July 24th, 2018 11:00

What problems are you referring to with the Samsung Evo range? Samsung SSDs are the most popular SSDs in the world, both in retail and with OEMs, and often they perform better than competitors — in fact the Samsung PM961 in the list above is just a 960 Evo that’s been rebranded for OEMs and has maybe had some features disabled that would otherwise be available in the retail version. If you’re seeing problems reported about the Evo line, it might just be because they are by far the most popular upgrade choice among people who install their own, so statistically they’ll have more problems reported. Other people try to install an NVMe Evo into an M.2 slot that only supports SATA and then wonder why it doesn’t work, which isn’t the SSD’s fault. Which leads me to....

_ _ _ _ _

* _THE PROBLEM_:
Please print the Samsung Evo passage in full, word for word, from its date line to its last sentence. The records have no connection to the Samsung Evo passage.

* _DATA_:
_ _ _ _ _

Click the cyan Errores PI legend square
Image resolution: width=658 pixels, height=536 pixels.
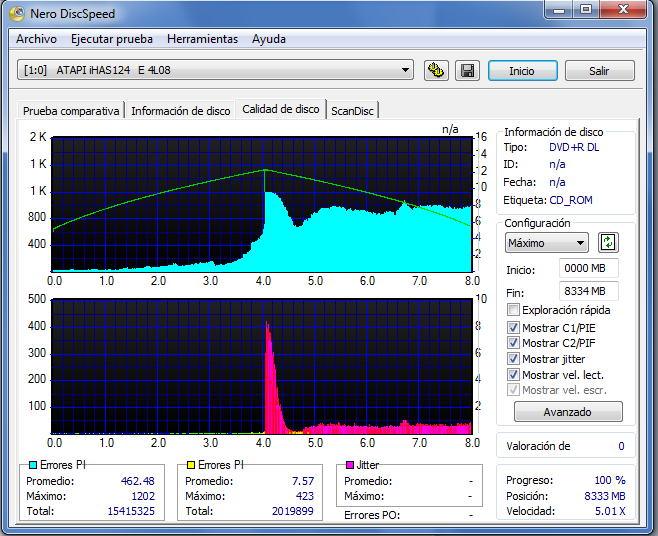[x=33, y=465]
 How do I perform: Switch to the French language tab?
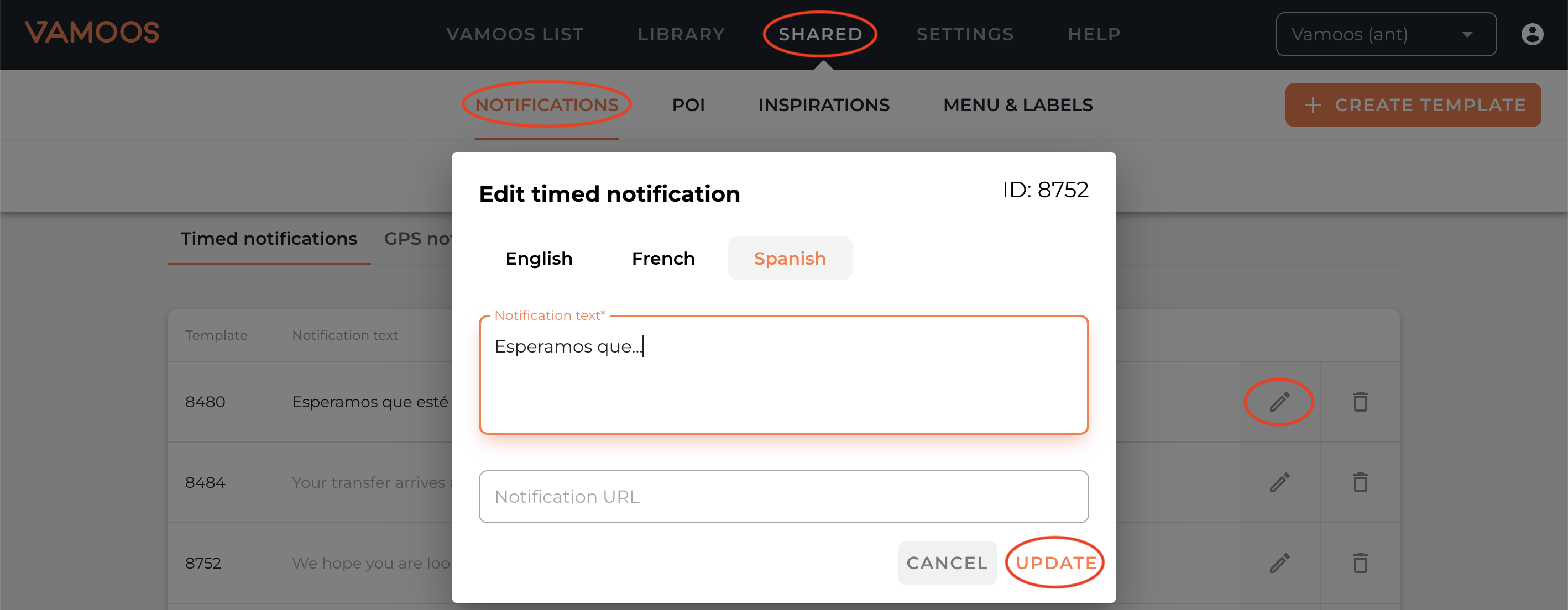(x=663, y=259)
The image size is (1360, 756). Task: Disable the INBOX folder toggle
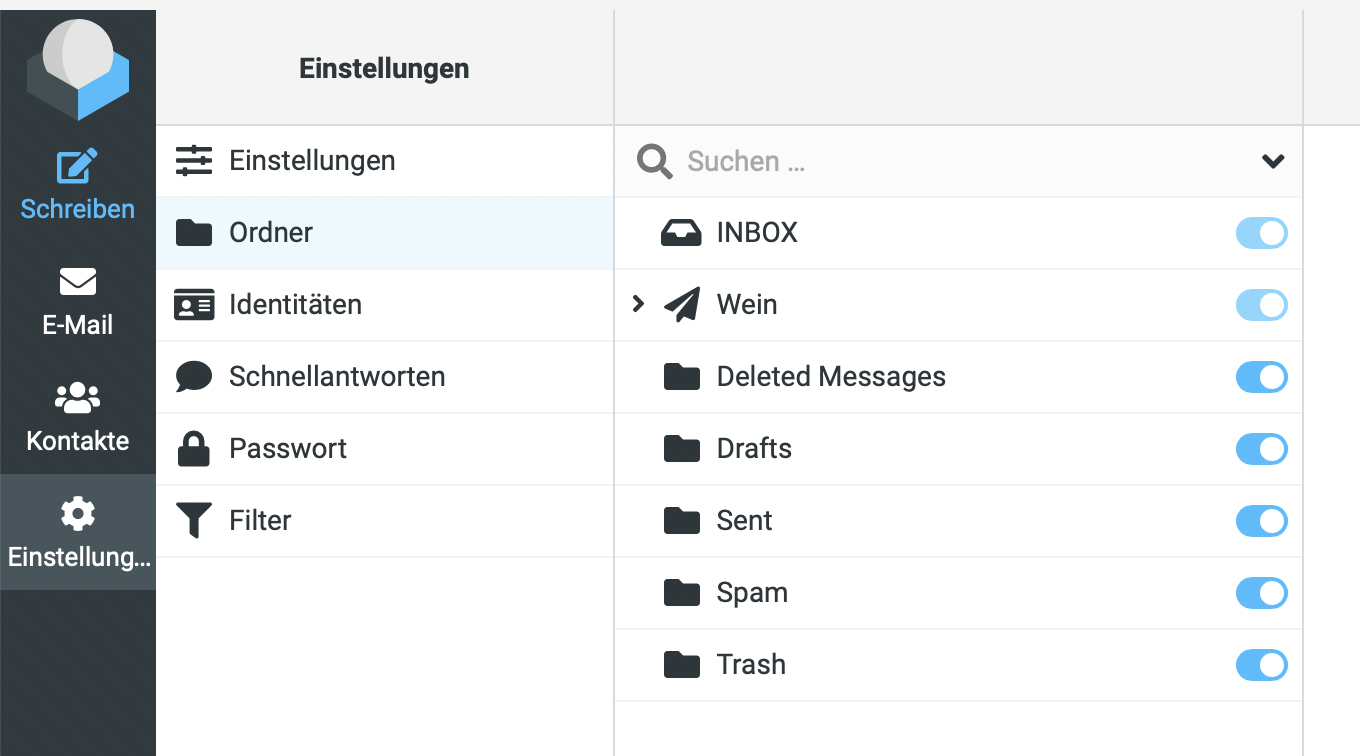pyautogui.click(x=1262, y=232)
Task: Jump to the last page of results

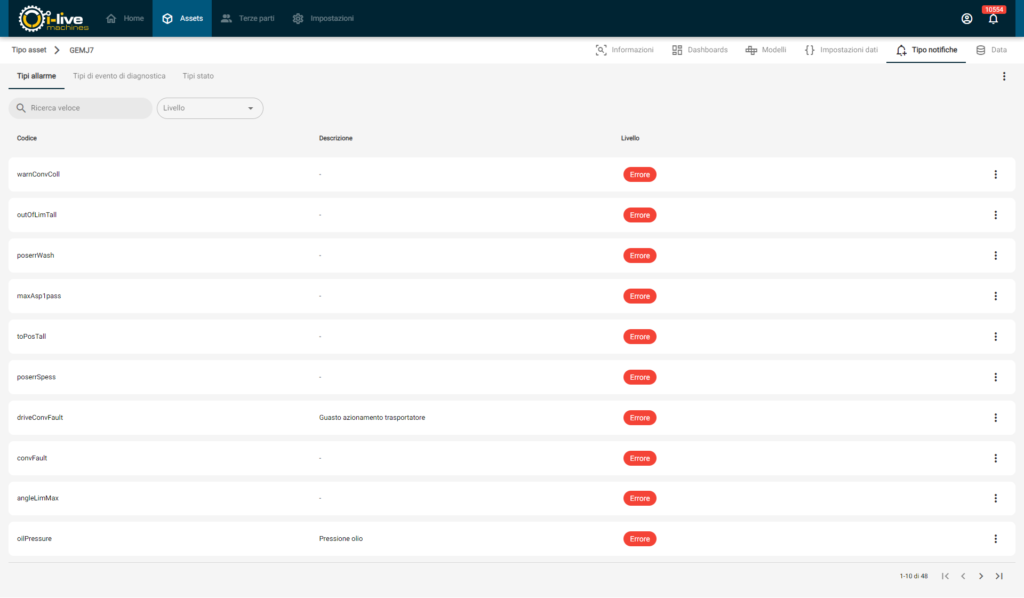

_ _ _ _ _

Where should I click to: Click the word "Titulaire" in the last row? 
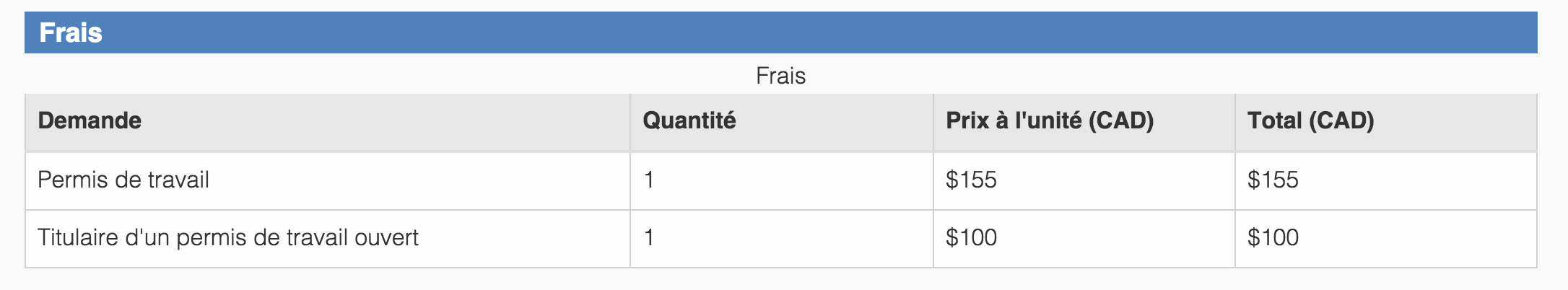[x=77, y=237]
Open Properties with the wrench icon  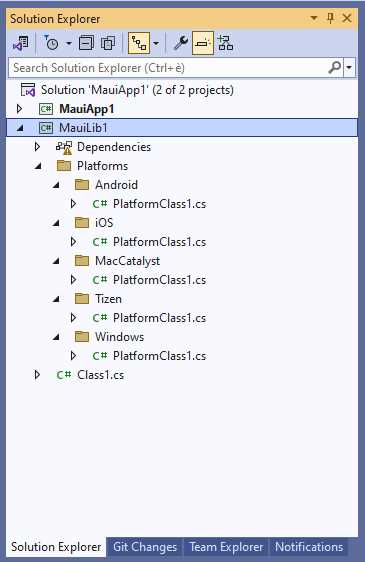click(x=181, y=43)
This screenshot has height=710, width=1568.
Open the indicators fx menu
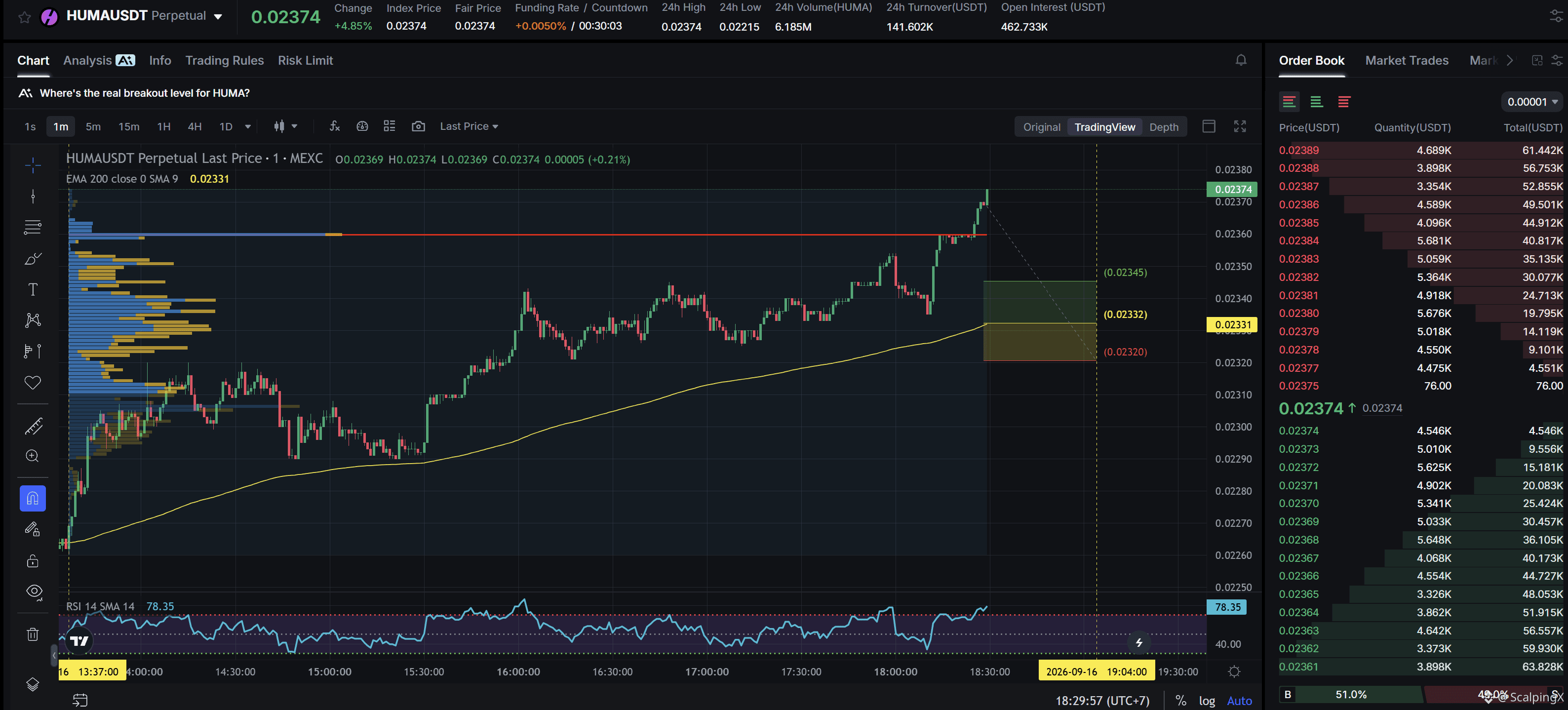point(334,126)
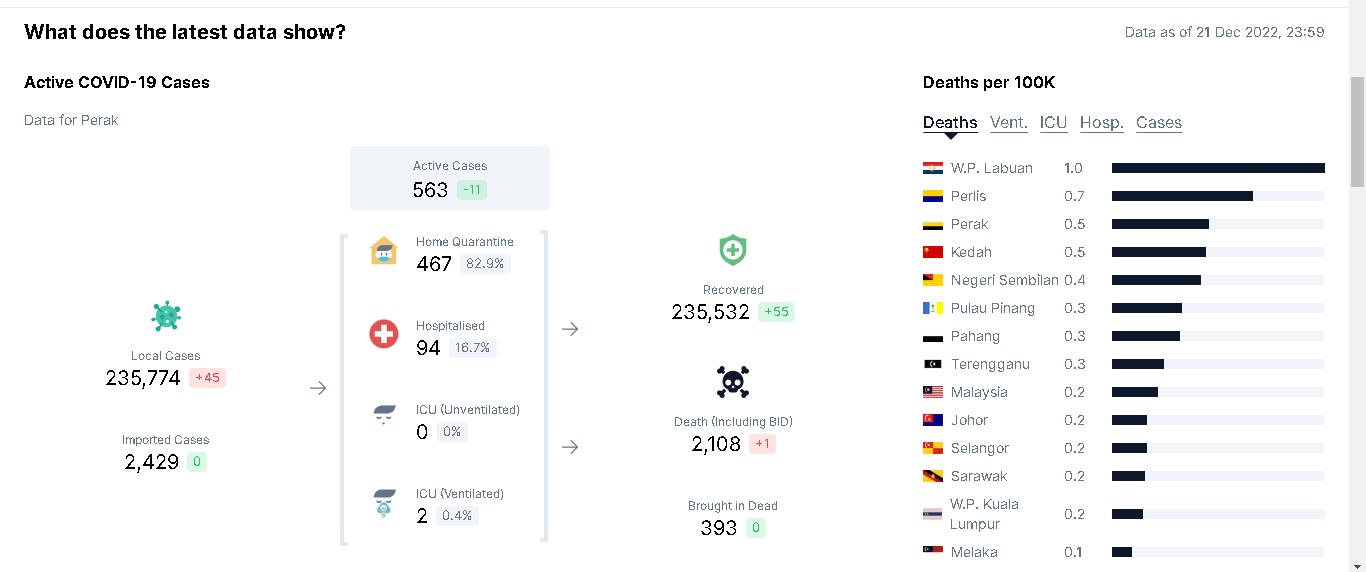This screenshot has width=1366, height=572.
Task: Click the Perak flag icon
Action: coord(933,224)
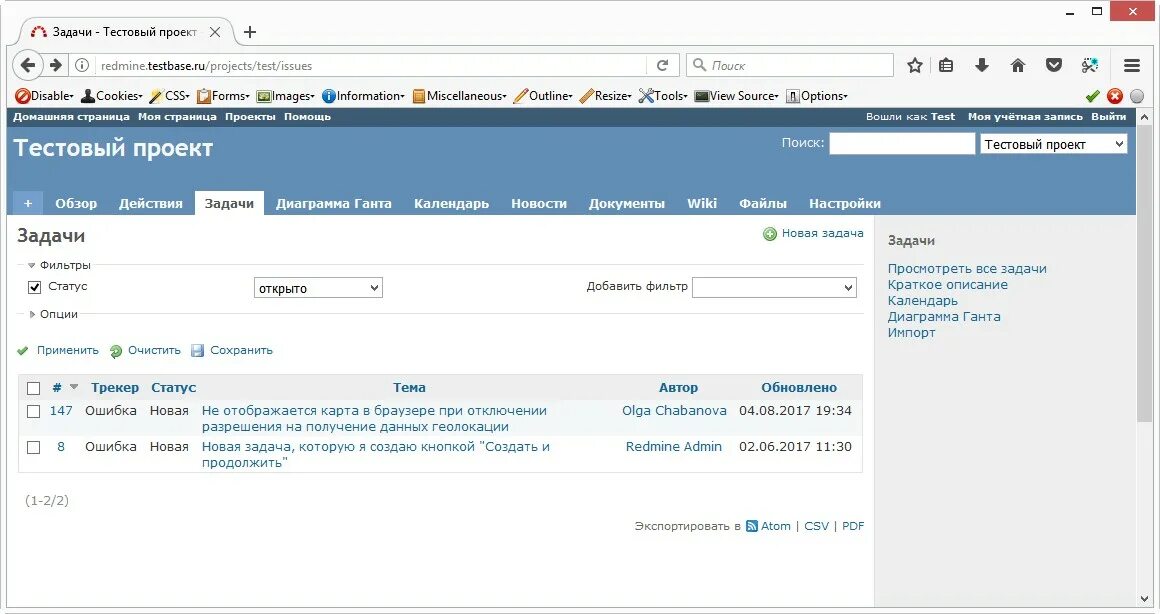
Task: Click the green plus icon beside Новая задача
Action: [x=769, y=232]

_ _ _ _ _

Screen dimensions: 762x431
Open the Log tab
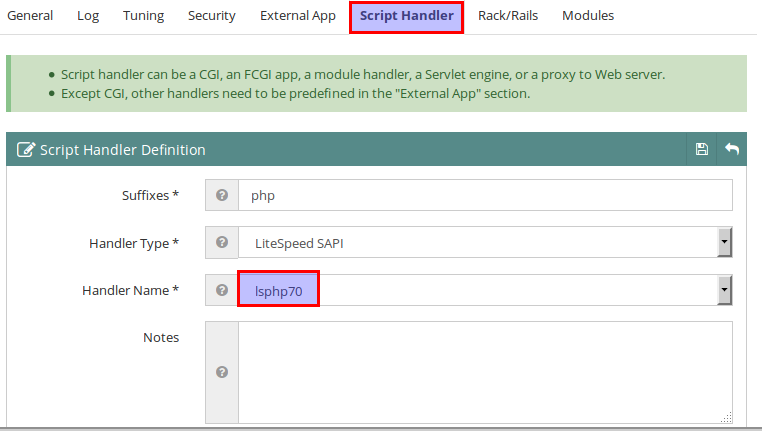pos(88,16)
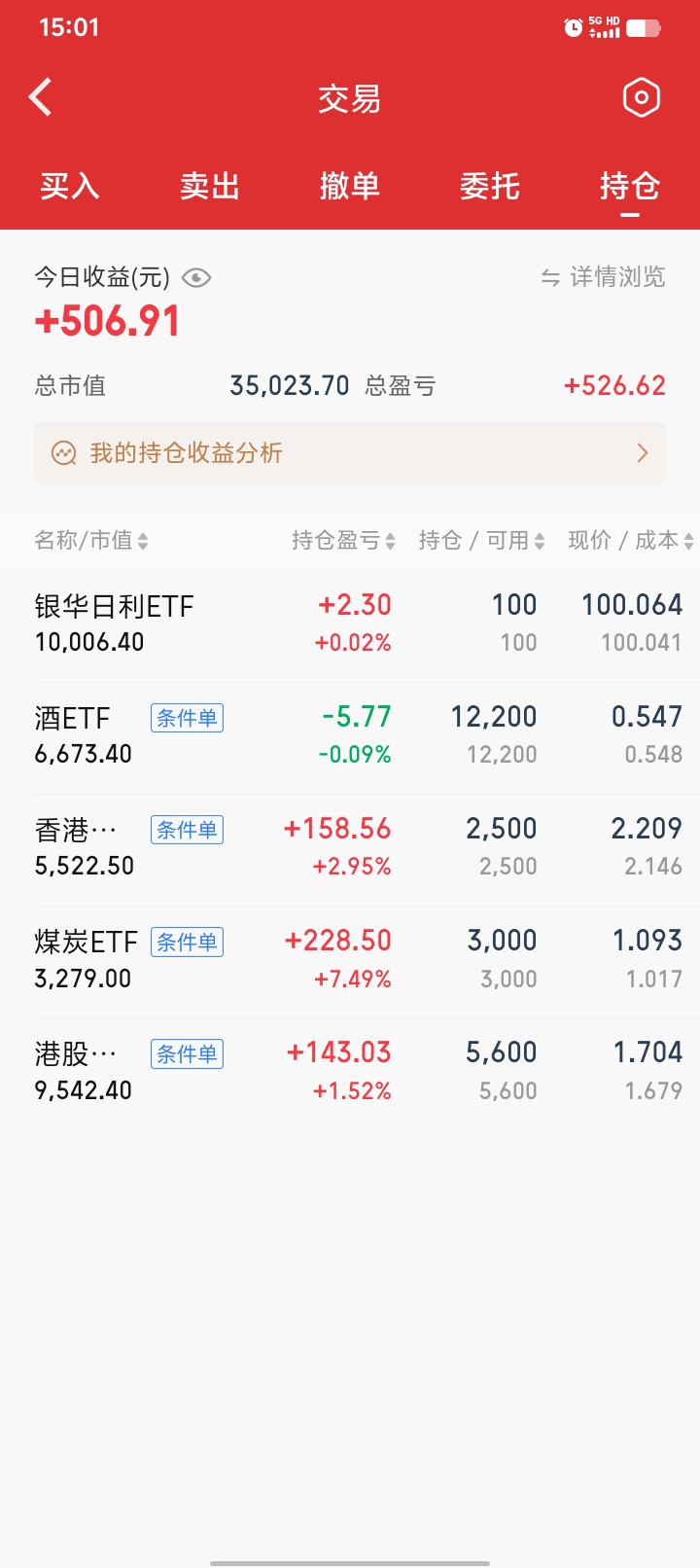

_ _ _ _ _

* _FINAL RESULT_:
July 24th, 2018 11:00

What problems are you referring to with the Samsung Evo range? Samsung SSDs are the most popular SSDs in the world, both in retail and with OEMs, and often they perform better than competitors — in fact the Samsung PM961 in the list above is just a 960 Evo that’s been rebranded for OEMs and has maybe had some features disabled that would otherwise be available in the retail version. If you’re seeing problems reported about the Evo line, it might just be because they are by far the most popular upgrade choice among people who install their own, so statistically they’ll have more problems reported. Other people try to install an NVMe Evo into an M.2 slot that only supports SATA and then wonder why it doesn’t work, which isn’t the SSD’s fault. Which leads me to....